Menurutnya, insiden tersebut menunjukan adanya resiko dan bahaya yang mengintai bagi pelaku tambang, terlebih jika aktivitas tetap berjalan tanpa legalitas.
“Kejadian di Pragaan menunjukkan ada risiko dan bahaya yang tentu merugikan mereka sendiri manakala belum memilki izin,” katanya pada Selasa, 17 Februari 2026.
Mantan jurnalis lebih lanjut menjelaskan, persoalan izin tidak hanya berkaitan dengan administrasi, tetapi juga juga menyangkut aspek tanggung jawab yang harus diperhatikan.
Sebab, ketikan terjadi inseden di lokasi Galian C, pemilik usaha dapat mengahadapi konsekuensi jhukum ika terdapat unsur kelalaian. “Pemilik tambang bisa dianggap lalai sehingga jerat pidana juga memungkinkan diberlakukan,” paparnya.
Ia menuturkan, selama ini Pemkab kesulitan memberikan kepastian hukum dan program pemulihan lingkungan sebab Galian C tidak mengantongi izin.
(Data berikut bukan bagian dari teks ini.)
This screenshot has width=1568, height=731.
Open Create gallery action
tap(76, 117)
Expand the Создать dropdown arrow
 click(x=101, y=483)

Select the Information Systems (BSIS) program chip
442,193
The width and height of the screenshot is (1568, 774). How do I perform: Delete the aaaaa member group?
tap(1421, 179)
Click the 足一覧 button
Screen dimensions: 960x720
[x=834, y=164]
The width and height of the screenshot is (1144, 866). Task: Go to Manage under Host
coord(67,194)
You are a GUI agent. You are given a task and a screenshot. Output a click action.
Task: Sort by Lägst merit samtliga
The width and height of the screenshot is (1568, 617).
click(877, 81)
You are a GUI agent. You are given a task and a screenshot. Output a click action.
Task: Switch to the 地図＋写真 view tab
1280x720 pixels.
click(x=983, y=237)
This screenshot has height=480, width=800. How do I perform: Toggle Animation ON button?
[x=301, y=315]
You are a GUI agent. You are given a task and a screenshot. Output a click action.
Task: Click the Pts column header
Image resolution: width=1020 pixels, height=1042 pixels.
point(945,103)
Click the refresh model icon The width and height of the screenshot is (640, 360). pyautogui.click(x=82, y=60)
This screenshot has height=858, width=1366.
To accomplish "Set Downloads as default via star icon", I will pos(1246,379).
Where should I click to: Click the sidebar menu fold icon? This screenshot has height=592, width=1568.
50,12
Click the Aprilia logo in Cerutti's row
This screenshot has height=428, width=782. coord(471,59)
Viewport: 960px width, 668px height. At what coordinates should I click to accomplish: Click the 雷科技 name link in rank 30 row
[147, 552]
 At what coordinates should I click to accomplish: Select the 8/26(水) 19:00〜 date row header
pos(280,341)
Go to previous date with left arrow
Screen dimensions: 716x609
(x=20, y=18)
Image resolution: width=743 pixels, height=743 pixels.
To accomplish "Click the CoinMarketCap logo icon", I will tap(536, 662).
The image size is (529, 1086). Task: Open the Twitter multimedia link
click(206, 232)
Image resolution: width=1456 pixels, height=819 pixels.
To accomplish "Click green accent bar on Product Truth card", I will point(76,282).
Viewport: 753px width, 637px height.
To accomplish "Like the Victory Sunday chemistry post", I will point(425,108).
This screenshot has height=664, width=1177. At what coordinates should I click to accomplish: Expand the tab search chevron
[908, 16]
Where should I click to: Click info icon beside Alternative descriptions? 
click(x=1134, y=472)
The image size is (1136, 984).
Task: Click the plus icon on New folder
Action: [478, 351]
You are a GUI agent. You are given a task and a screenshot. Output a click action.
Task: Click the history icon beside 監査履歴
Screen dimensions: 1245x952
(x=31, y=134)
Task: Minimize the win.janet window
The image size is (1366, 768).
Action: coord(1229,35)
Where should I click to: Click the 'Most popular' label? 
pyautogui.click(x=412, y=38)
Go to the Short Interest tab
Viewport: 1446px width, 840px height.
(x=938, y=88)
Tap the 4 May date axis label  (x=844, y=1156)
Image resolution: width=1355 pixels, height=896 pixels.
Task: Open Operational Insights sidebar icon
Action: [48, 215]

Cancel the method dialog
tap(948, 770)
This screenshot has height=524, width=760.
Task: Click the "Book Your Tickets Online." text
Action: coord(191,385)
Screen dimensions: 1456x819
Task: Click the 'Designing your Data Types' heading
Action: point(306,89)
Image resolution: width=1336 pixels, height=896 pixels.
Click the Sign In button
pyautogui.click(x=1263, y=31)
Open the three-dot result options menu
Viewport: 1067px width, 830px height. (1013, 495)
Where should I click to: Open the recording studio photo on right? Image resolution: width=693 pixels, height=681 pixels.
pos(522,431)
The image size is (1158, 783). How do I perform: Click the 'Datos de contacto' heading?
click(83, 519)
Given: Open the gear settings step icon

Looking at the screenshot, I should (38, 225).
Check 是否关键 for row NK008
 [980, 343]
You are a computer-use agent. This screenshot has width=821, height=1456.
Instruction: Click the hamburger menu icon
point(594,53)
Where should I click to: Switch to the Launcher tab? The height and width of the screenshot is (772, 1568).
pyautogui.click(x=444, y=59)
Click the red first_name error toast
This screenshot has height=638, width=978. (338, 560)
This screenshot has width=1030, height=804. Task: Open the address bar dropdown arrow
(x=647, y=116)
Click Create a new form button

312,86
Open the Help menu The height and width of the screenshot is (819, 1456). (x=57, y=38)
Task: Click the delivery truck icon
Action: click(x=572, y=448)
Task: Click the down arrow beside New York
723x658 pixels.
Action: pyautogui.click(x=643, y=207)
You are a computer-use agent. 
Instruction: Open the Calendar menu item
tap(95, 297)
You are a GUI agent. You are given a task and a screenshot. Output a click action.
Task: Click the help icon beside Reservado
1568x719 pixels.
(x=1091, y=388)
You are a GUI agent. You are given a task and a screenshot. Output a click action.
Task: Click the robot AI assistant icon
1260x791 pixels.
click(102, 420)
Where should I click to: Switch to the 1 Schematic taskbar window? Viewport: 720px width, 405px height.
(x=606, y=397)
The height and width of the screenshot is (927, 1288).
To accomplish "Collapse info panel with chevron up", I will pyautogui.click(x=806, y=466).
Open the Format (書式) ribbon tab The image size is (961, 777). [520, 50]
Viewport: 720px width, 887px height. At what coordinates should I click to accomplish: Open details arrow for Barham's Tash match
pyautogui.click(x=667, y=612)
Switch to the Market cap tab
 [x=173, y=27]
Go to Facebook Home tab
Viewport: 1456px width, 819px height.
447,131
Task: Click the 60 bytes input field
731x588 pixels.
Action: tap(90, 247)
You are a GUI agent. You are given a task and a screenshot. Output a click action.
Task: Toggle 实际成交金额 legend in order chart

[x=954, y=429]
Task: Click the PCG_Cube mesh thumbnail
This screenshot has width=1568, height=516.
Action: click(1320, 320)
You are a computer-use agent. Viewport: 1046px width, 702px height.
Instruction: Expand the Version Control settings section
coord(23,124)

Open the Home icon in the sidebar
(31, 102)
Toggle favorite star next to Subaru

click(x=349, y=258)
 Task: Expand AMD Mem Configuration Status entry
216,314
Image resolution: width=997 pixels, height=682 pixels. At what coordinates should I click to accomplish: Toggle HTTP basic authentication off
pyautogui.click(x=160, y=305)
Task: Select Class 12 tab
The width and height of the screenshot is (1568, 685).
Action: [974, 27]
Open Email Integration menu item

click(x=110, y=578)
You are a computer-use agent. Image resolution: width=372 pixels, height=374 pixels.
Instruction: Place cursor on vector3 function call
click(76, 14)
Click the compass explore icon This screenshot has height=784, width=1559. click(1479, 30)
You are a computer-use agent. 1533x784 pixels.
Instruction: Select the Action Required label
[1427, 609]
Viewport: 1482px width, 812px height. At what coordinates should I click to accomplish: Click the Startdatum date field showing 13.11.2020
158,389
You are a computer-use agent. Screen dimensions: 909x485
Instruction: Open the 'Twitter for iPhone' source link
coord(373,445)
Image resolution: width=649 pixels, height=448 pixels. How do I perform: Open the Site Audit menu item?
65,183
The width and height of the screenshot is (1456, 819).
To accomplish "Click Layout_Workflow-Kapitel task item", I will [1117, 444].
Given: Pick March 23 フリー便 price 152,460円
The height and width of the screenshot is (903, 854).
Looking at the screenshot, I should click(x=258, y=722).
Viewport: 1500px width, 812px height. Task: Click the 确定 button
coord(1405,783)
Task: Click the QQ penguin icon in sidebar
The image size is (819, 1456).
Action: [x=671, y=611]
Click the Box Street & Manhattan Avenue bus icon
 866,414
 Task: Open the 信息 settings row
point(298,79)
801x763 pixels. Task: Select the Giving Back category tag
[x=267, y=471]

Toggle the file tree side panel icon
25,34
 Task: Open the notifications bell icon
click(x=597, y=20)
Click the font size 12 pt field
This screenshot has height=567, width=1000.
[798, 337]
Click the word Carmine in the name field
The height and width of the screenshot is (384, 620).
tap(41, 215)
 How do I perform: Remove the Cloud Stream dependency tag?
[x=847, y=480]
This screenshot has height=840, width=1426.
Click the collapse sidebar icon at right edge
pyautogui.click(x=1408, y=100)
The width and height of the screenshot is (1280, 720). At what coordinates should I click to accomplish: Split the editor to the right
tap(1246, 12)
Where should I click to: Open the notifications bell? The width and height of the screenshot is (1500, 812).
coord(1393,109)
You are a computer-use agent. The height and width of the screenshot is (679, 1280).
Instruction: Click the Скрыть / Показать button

Diketahui, tambang galian C di Dusun Kembang, Desa Rombasan, Kecamatan Pragaan, memakan korban jiwa, pada Jumat 13 Februari 2026 lalu. Seorang sopir, Sujianto, pikapnya terperoso ke galian tambang tersebut. Dalam kejadian ini, selain mobilnya ringsek, sopir juga tewas di tempat kejadian perkara (TKP).